OpenAI confirms new data breach, exposing names, emails, more (www.windowscentral.com)

OpenAI disclosed a security incident tied to a third‑party analytics vendor, Mixpanel, that exposed limited account-identifying data for users of platform.openai.com (API customers). The leaked fields include account names, email addresses, coarse IP-based locations, OS/browser type, referring sites, organizations and user IDs saved to API accounts. OpenAI says ChatGPT chat content, API request payloads, API keys, passwords, payment details and government IDs were not exposed. Mixpanel detected unauthorized access on Nov 9, shared the affected dataset with OpenAI on Nov 25, and OpenAI has since disabled its Mixpanel integration while investigating and warning users to watch for phishing and social‑engineering attempts. For the AI/ML community this underscores two lessons: even non‑sensitive metadata can enable targeted attacks, correlation and deanonymization of developers and customers, and reliance on third‑party analytics expands the attack surface for platforms that host sensitive models and data.
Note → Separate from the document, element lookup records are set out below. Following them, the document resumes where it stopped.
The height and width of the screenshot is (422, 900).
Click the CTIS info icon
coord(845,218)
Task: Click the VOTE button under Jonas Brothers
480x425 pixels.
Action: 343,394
Technical implications include increased risk of spear‑phishing against developers or orgs, easier account reconnaissance, and potential linkage of public footprints to private API usage. Recommended mitigations are stricter data‑minimization and vendor audits, segmentation of telemetry, rotation and hardening of account credentials, mandatory multifactor authentication, and careful review of what metadata is sent to analytics services.